What constitutes a 'Totaled Vehicle' in the Canopy Lawn Care vehicle lease agreement?
Canopy_Lawn_Care Franchise · 2025 FDDAnswer from 2025 FDD Document
In the event of a Casualty Occurrence to a Vehicle, Lessee shall give Lessor prompt notice of the Casualty Occurrence and thereafter will place the applicable Vehicle in good repair, condition and working order; provided, however, that if the applicable Vehicle is determined by Lessor to be lost, stolen, destroyed or damaged beyond repair (a "Totaled Vehicle"), Lessee agrees to pay Lessor no later than the date thirty (30) days after the date of the Casualty Occurrence the amounts owed under Sections 3(b) and 3(c) with respect to such Totaled Vehicle.
Upon such payment, this Agreement will terminate with respect to such Totaled Vehicle.
Source: Item 23 — RECEIPT (FDD pages 55–199)
What This Means (2025 FDD)
According to Canopy Lawn Care's 2025 Franchise Disclosure Document, a 'Totaled Vehicle' is defined within the context of the Master Equity Lease Agreement. Specifically, it refers to a vehicle that the Lessor (the leasing company) determines to be lost, stolen, destroyed, or damaged beyond repair. This determination is significant because it triggers specific financial obligations for the Lessee (the franchisee).

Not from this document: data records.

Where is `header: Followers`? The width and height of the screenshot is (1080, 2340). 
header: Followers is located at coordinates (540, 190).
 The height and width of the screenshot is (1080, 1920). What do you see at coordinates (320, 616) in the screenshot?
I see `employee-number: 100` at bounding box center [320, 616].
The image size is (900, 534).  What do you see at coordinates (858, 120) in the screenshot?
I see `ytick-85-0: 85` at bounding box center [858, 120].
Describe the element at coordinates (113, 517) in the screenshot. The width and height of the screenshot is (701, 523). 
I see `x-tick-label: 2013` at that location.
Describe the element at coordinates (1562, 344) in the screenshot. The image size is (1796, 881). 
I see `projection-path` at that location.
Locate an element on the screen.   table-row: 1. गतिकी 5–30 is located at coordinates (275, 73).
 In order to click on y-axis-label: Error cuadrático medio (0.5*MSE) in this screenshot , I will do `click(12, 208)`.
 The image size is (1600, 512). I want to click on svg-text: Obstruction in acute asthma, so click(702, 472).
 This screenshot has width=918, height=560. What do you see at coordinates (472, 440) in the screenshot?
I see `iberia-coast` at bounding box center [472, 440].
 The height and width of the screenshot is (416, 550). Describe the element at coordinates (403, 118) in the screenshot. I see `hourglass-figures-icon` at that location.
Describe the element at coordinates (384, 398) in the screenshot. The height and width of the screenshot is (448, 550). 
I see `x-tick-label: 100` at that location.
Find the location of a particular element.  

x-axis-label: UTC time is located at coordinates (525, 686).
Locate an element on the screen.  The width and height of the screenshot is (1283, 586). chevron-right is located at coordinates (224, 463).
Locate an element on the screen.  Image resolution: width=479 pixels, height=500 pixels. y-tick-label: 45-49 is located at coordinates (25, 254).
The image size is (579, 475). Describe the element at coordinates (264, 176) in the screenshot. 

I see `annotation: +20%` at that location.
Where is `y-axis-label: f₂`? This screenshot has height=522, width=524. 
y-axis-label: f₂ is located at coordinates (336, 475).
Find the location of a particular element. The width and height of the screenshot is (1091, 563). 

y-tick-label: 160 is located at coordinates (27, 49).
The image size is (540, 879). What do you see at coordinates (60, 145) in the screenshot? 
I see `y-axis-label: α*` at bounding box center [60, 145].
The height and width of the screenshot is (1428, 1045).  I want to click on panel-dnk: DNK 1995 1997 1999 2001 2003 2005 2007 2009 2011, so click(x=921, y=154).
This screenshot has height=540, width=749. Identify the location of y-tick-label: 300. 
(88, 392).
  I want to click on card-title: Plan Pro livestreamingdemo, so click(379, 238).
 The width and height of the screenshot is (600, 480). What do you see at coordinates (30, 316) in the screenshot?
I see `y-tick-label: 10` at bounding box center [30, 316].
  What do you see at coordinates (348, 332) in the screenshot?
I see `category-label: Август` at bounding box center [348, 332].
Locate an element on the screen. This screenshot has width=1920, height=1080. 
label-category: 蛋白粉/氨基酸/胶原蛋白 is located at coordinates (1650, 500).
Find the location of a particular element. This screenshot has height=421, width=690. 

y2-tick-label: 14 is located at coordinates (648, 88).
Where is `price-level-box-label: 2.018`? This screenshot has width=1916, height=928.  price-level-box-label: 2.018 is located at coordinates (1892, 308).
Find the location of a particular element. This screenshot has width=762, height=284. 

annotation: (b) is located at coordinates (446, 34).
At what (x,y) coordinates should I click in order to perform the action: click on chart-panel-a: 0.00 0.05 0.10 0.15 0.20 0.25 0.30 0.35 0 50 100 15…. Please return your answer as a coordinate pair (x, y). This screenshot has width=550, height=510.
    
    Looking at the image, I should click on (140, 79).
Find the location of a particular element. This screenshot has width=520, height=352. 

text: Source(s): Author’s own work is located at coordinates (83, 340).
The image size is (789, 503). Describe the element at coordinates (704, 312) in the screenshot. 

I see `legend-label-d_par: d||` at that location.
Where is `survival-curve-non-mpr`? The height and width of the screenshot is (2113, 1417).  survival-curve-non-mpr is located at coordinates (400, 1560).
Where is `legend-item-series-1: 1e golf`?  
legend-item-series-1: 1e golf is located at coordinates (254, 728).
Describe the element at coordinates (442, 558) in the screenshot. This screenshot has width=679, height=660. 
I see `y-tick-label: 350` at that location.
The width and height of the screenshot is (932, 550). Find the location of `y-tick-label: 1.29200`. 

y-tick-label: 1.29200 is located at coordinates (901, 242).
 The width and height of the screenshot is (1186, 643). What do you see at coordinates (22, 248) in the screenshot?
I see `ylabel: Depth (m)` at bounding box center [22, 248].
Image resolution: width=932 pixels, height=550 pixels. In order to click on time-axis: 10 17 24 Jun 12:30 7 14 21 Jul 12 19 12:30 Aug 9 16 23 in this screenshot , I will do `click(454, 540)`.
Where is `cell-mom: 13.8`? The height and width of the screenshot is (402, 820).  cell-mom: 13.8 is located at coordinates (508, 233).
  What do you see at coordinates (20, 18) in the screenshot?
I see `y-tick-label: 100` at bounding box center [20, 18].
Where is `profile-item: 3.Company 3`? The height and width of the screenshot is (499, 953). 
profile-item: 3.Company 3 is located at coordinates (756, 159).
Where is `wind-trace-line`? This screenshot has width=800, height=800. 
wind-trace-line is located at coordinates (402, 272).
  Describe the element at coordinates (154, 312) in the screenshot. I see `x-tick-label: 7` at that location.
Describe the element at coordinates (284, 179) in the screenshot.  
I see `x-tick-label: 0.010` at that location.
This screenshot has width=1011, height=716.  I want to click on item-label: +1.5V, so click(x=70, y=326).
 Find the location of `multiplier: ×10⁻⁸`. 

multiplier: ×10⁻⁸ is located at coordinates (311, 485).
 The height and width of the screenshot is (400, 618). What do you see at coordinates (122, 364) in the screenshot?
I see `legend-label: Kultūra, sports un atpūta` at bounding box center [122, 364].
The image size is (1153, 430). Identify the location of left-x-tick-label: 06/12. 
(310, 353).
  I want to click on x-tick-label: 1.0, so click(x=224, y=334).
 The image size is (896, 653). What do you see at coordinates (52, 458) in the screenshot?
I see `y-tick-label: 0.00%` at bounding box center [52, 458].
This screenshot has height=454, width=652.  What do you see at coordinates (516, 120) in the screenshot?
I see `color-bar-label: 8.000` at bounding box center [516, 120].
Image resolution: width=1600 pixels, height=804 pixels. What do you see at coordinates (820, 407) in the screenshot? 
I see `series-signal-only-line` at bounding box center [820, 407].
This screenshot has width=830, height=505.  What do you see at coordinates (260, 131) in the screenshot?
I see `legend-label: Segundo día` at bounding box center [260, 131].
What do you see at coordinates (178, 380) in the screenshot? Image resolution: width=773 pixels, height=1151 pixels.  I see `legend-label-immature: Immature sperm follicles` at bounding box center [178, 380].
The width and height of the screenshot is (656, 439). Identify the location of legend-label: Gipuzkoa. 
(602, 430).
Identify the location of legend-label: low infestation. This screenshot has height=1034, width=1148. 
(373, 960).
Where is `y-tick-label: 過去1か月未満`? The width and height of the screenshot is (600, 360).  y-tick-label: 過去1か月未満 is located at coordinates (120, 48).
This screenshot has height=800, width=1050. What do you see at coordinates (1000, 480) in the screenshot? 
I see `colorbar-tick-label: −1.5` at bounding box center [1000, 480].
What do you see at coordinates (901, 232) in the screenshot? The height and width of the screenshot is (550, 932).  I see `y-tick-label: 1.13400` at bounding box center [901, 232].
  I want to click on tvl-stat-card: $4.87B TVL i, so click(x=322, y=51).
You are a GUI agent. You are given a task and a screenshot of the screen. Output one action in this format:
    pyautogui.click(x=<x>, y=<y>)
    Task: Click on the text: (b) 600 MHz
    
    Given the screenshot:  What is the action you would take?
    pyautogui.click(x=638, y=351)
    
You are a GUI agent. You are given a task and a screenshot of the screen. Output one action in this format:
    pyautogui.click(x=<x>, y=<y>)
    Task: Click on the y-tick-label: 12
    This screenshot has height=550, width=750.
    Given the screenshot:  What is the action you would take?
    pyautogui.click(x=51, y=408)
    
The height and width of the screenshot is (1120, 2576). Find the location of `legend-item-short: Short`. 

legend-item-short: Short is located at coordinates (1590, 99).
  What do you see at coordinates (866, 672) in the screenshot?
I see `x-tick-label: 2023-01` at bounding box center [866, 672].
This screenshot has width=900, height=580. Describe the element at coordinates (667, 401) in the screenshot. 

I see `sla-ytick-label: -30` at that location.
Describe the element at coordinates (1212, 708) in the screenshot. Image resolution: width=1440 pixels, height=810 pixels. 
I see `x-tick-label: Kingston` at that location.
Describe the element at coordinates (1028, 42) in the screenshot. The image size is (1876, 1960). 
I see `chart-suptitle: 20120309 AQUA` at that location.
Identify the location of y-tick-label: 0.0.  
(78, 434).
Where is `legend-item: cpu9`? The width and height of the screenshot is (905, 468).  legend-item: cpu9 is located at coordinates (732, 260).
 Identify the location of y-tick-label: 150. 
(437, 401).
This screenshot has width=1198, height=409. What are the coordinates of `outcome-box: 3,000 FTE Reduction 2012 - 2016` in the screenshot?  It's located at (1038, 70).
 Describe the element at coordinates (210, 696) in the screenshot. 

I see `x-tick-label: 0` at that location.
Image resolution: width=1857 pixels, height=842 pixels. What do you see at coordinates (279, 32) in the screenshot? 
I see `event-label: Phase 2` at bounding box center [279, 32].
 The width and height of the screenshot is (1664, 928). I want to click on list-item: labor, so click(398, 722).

In the event that a vehicle is declared a 'Totaled Vehicle' by the Lessor, the franchisee is obligated to pay the amounts owed under Sections 3(b) and 3(c) of the Master Equity Lease Agreement within 30 days of the casualty occurrence. Upon this payment, the lease agreement terminates specifically with respect to that totaled vehicle. This clause ensures that Canopy Lawn Care franchisees understand their financial responsibilities in the event of a significant loss or damage to a leased vehicle.
This definition is important for prospective Canopy Lawn Care franchisees as it clarifies the financial implications of a vehicle being deemed irreparable. Franchisees should carefully review Sections 3(b) and 3(c) of the Master Equity Lease Agreement to fully understand the amounts they would be required to pay in such a situation. Understanding this definition and the associated financial responsibilities is a crucial part of assessing the risks associated with the vehicle lease agreement.